* **Exercise aim**: Please print exactly the line containing "my (694, 112)" and every line after it to the end of the records below, and nothing more.

Saved entries
^^^^^^^^^^^^^^^^
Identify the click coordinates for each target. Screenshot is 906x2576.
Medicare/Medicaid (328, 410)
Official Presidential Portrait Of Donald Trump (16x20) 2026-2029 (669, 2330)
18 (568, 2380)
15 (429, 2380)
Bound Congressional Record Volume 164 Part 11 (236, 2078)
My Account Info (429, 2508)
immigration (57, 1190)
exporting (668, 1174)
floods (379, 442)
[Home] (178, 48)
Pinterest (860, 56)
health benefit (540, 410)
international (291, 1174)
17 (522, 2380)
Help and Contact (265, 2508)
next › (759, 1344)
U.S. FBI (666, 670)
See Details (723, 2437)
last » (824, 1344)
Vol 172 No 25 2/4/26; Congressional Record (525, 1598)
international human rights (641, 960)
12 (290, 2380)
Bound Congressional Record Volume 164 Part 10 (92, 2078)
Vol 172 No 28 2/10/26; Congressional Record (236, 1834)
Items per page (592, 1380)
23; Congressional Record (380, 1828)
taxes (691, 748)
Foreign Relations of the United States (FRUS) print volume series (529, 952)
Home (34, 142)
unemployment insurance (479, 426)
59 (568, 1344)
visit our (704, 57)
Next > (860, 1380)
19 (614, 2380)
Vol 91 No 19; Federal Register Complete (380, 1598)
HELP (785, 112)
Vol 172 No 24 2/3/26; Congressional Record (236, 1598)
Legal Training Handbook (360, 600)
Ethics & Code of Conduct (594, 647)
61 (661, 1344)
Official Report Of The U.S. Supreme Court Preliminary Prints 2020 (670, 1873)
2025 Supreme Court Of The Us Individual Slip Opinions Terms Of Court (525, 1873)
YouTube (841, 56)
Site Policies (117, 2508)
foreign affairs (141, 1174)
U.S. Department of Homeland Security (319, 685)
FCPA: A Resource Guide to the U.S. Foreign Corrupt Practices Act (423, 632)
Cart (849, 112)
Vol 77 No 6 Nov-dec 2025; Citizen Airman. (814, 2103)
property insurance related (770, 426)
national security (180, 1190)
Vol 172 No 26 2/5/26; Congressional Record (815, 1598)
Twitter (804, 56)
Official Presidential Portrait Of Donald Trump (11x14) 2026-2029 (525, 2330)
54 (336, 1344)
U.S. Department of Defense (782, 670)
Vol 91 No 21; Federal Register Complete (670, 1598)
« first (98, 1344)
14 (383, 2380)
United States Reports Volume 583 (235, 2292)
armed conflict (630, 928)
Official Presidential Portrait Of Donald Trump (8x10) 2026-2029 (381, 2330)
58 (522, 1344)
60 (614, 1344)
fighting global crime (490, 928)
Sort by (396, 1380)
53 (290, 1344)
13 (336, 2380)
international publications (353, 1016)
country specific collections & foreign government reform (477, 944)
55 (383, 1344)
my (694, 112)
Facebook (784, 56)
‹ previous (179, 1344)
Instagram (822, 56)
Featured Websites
^^^^^^^^^^^^^^^^
* **Exercise output**:
my (694, 112)
Facebook (784, 56)
‹ previous (179, 1344)
Instagram (822, 56)
Featured Websites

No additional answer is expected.